It’s the last day of April, by which date Matt Hancock had pledged the NHS would be carrying out 100,000 tests a day. He has since rowed it back to suggest that they would have the capacity to carry out 100,000 tests a day. But that’s not what he originally said.
I thought now would be an appropriate time to share an(other) email I got off a lab worker at the start of this week:
The reagent thing is not really an obstacle right now, it only influences the speed of analysis. There simply is not a huge amount to test at this moment. The testing capacity has become more widely distributed over more hospitals than it was just two weeks ago, but even taking account of this, demand seems not to be ramping up quite as expected.
I don’t know why demand isn’t going up — optimistically, it could be because social distancing and lockdown has reduced infections, so fewer people are showing symptoms; pessimistically, it could be that the testing centres are widely spread out, and essentially impossible for many to get to, especially if they’re ill and don’t have a car.
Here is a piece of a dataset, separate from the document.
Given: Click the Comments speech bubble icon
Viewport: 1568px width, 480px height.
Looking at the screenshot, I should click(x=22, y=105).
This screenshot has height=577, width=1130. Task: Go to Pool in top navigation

Likely it’s a mix of both.
Whatever the reason, my correspondent says: “Arbitrary testing targets will probably just cause illogical and possibly detrimental changes to the system that we could do without.”
Giving a specific target made the testing regime a hotbed for Goodhart’s law. We don’t actually care whether 100,000 people are tested rather than 97,000 or even 52,000; we do care whether all the people who should be tested are being tested, without having to get on a bus for an hour while infectious.
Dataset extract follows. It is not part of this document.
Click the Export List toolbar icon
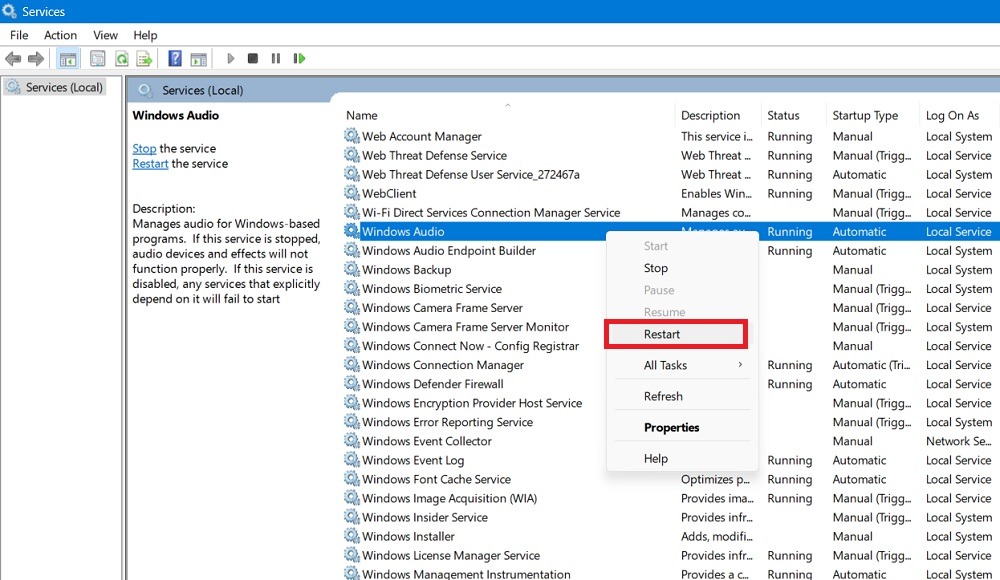1000x580 pixels. [144, 58]
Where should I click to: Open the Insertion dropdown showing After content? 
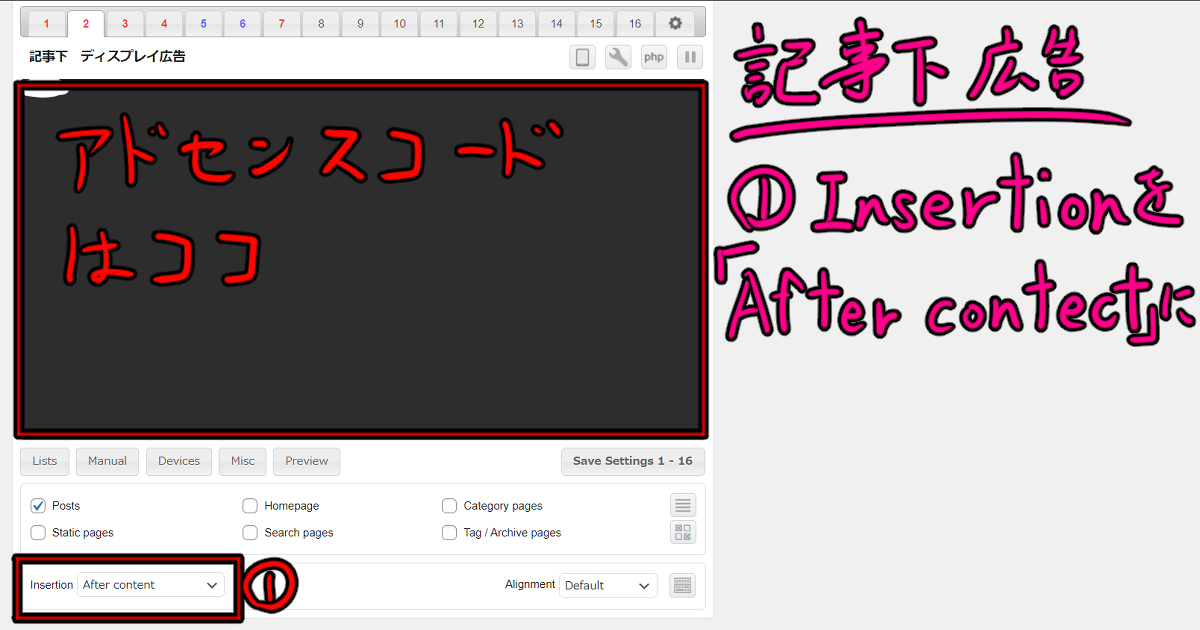pyautogui.click(x=151, y=584)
But now that’s the mark of whether the government has succeeded or failed. Political journalists are “watching the numbers carefully” to see if they make it, as though they’re seeing if they have the votes in parliament; and Hancock is encouraging Tory members to sign up for tests, presumably to help them get closer to the target.
This is silly. None of it matters. It was a bad idea on the government’s part to give this arbitrary target; it is unhelpful of journalists to concentrate on it as though it’s important. The key is whether people who need testing can be tested. Forget the 100,000.